Travsmam · 13/05/2026 17:22

I checked my ex husband’s phone when we were married because of the very same reason. So many messages between him and another woman. He absolutely shit his pants when I confronted him. Anyway, I left him got divorced and have been married to an amazing man now for almost 20 years. Your OH is an absolute gaslighting twat. Stick up for yourself and look after your heart x

PyongyangKipperbang · 13/05/2026 17:25

And I have just noticed that he said "he has had some doubts for a while now, not feeling the love in our relationship and that the spark isn’t there." which is The Script right there, retrospectively creating justification for his behaviour.

And probably also to frighten the OP into putting up with it and not mentioning it in case he leaves her. It was definitely an implied threat.

SoSoSoSickofthis · 13/05/2026 17:34

Welshie2 · 13/05/2026 13:32

It was helpful to see my friend earlier. On my husband’s WhatsApp, he had the colleague saved by her full name.

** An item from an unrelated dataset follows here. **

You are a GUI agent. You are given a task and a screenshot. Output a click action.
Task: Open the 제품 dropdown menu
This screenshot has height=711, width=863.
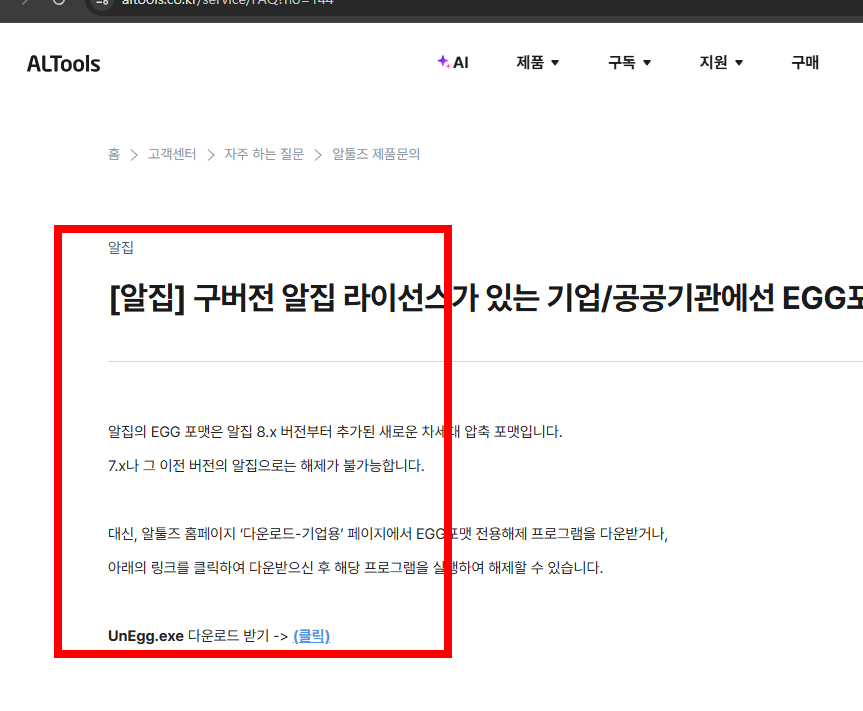(537, 62)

My friend works in a similar industry so is on LinkedIn and searched her name. From her profile it’s clear that actually she is in the same department as my husband and is in a manager role one rank down from him. So it’s possible she could actually report in to him (I know he has 7/8 managers as his direct reports). It says she started that role in February this year.

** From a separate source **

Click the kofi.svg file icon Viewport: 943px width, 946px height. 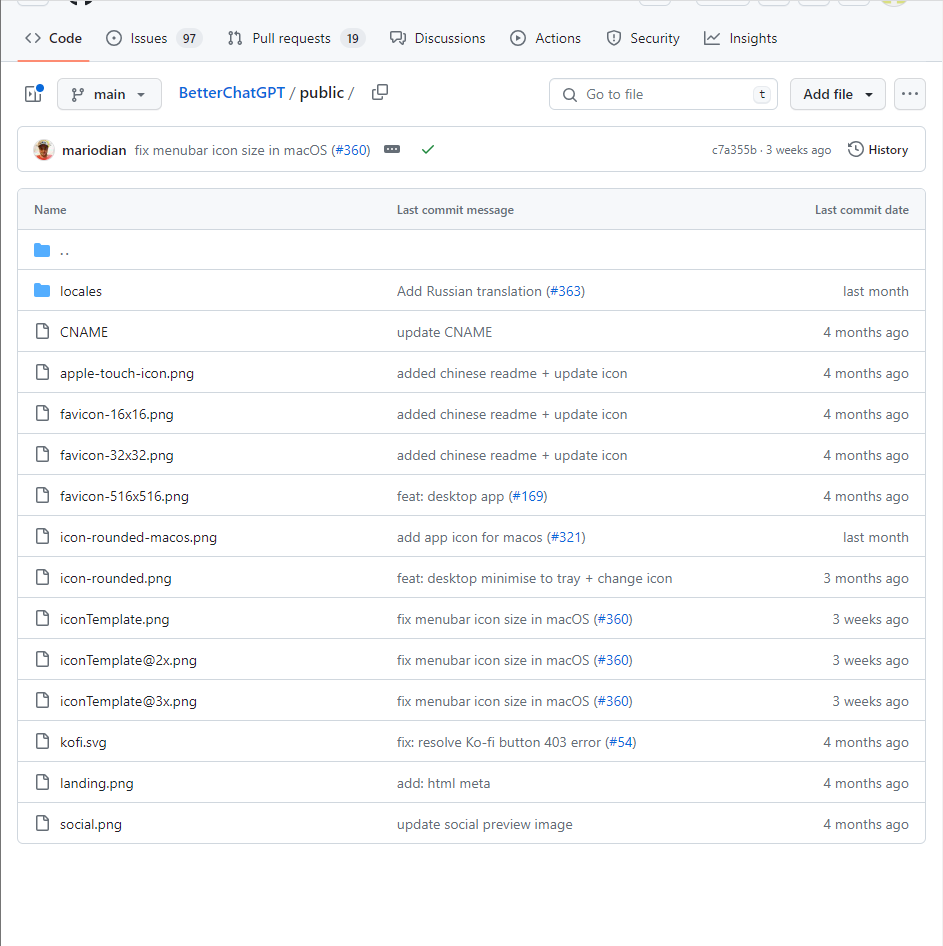pyautogui.click(x=42, y=742)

My friend has similar views to many on here in that the messages can’t be out of the blue and I need to ask him to tell me the truth and then I can be better informed what to do.

Regardless of whether it’s ’just that message’ or more, the message alone would be the nail in the coffin for me. I wouldn’t believe a word he says. If he didn’t know he’d done wrong he wouldn’t have reacted in that DARVO way. As for saying he couldn’t pull someone like that eurgh. Objectifying women. Disrespect to you and your relationship. Gaslighting you into thinking you have done something wrong. Total lack of empathy for how it made you feel. How would he feel if you had similar messages I wonder.

What a twat. Now you know.

Steeleydan · 13/05/2026 17:45

Welshie2 · 12/05/2026 21:51

My husband has been acting strange/secretive with his phone for a couple of weeks now so I took it on myself to look at his phone. Yes I know it’s morally dodgy but we have each others log ins and I looked at it whilst he was feeding DS dinner (it was charging upstairs).

There is a woman who is obviously a co-worker. I only had time to look at messages from the past two days. He was in the office today. He messaged her to say please walk past my desk again so I can look at your arse. She said she’d be back up in an hour and she will walk slowly this time. He then messaged again (after about an hour) to say that was the highlight of his afternoon to which she replied she knew her trousers would get attention today and sent a peach symbol. That was the last message.

I confronted him straight away and he stormed off and hasn’t come home yet. Said how dare I look at his phone. I have tried to call him and he just declined the call. He sent a text to say I’ve betrayed his trust and he can’t believe I did that instead of speaking to him.

Am I wrong to have done this, I think that if you know something is up then it’s within your right to investigate?

He's pissed off cos you caught him out, ill bet he's gone to her housr

SALaw · 13/05/2026 17:47

I’d just say I don’t give a flying fuck about that, the bigger issue is you and this woman at work.